Amie levantou-se e se colocou ao lado da menina.

—Miss Templeton, sua função será a de cuidar e ensinar minha sobrinha. Ela será responsabilidade sua e espero que a senhorita entenda no que isso implica.

—Perfeitamente, milorde.

—Fará suas refeições à mesa, – O conde ignorou o muxoxo de reprovação da mãe e continuou – e seus aposentos são contíguos aos de Ethnee. Terá folgas às quintas-feiras e o salário será o dobro de sua última colocação. Alguma objeção?

—De forma alguma, Vossa Graça.

—Ótimo. Qualquer coisa que precisar, basta procurar a Sra. Fitzwaring.

—Como quiser, milorde.

—Muito bem.

 A expressão severa do conde foi substituída por um sorriso de alívio e... gratidão?! Amie achou aquilo um tanto estranho. Ele deu as costas a elas, para sentar-se em sua escrivaninha e Amie percebeu que ele mantinha os cabelos escuros longos e presos por uma espécie de prendedor triangular com desenhos de um nó céltico em prata. Estranhamente fora de moda, mas combinava com ele.

— Ethnee, querida, por que você não vai mostrar a miss Templeton o quarto dela e o seu?

—Está bem, tio Connor.

 A menina deu um beijo no rosto do tio, pegou Amie pela mão e, logo em seguida, as duas sumiam pela porta da biblioteca.

—Jovem encantadora! – comentou – Será ótima companhia para Ethnee.

—Se você acha, Hallen... – A condessa conteve um bocejo e desculpou-se para sair.

Seria possível? Enquanto caminhava pelos corredores, de mãos dadas com Ethnee, Amie pensava no conde. Ele era exatamente como ela se lembrava. Forte e bonito. Tinha uma presença magnética e voz poderosa, mas mesmo assim, gentil. Desde aquela noite, tão distante no tempo, pensava nele. Em seu salvador, seu paladino vestido de preto e ligeiramente ébrio.

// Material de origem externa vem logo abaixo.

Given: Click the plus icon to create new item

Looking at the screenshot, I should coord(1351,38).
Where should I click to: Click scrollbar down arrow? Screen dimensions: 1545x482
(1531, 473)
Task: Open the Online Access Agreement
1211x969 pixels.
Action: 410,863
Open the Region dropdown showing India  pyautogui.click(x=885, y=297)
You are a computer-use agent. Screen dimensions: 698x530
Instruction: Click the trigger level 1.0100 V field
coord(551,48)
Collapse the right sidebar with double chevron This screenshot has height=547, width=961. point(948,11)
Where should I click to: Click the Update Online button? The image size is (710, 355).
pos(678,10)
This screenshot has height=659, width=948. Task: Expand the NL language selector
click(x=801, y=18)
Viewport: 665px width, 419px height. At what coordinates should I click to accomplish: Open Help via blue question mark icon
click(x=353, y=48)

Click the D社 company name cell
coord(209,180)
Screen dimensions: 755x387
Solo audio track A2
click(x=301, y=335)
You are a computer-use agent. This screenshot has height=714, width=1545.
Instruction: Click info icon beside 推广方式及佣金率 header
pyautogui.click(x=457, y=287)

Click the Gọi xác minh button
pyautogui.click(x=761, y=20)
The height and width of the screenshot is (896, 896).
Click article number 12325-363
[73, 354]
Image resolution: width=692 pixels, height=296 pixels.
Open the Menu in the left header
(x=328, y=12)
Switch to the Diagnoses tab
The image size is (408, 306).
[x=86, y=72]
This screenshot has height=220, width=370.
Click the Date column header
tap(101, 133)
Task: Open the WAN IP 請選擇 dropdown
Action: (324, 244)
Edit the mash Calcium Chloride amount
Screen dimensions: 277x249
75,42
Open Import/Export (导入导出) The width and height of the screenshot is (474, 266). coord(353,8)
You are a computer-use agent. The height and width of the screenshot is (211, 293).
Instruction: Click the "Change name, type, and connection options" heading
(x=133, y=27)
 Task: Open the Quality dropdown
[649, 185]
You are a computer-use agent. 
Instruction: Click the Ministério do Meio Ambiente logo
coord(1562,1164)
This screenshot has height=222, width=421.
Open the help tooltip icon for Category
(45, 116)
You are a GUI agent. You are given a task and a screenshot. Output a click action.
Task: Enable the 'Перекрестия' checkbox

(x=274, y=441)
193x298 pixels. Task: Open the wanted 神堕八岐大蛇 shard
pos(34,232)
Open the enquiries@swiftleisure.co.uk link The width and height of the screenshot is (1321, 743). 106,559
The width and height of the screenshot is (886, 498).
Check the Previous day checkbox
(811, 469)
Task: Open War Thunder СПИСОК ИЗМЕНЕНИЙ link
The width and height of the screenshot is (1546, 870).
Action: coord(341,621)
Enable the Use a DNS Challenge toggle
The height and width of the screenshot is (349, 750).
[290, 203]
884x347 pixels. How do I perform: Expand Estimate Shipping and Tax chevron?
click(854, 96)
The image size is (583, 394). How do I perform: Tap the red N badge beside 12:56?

—É aqui, miss Templeton. Esta é a porta do meu quarto. A sua é a próxima, à esquerda, mas temos uma porta de comunicação lá dentro.

Amie estava novamente impressionada. A menina não possuía um quarto, mas sim, um luxuoso conjunto de cômodos; só o quarto de dormir era do tamanho da sala de estar da família Stratkery!

Havia uma antessala, o quarto de dormir e um quarto de vestir. Este se comunicava com o seu, onde havia também um quarto de dormir e uma antessala. Entrando por uma outra porta no quarto de vestir, Amie encontrou uma luxuosa e moderna sala de banho. Era um espaço enorme. Uma lareira de mármore tomava toda a parede lateral e, na frente desta, a enorme banheira acomodava-se majestosa, sobre seus quatro pés de bronze. Havia também sofás confortáveis e um toucador com diversos vidros e potes. O piso era do mesmo mármore branco e azul da banheira e da lareira, mas aparecia apenas onde não havia nenhum dos diversos tapetes orientais. Um grande lustre pendia do teto e uma janela em arco iluminava o cômodo durante o dia.

—Seu quarto é lindo, lady Ethnee!

—Obrigada, miss Templeton! Gosto muito dele. Vê aquela poltrona rosa perto da janela? Era ali que tio Connor se sentava para me contar histórias.

—Seu tio com certeza a ama muito!

—Sim, e eu gosto muito dele também! A senhorita vai começar as aulas hoje mesmo, miss Templeton?

 A menina parecia ignorar o fato de não enxergar, pois se movia pelo quarto com total segurança.

—Em primeiro lugar, esqueça isso de senhorita. Chame-me de Amie.

— Este é seu primeiro nome? – questionou.

—Não, meu nome é Ártemis, minha mãe me chamava de Amie.

—Ártemis... Já ouvi este nome. – Ethnee franzia o cenho enquanto pensava. – Mas é claro! A estátua no jardim! – exclamou animada.

—Estátua, chérie? – Amie ficou curiosa.

—Sim, há uma estátua no jardim de uma mulher que meu tio disse tratar-se da deusa Ártemis.

—Entendi...

—Gostaria de vê-la?

—Claro! Se você quiser me mostrar.

—Vai gostar, é linda... Pelo que me lembro.

Novamente Ethnee pegou Amie pela mão e as duas saíram para os jardins.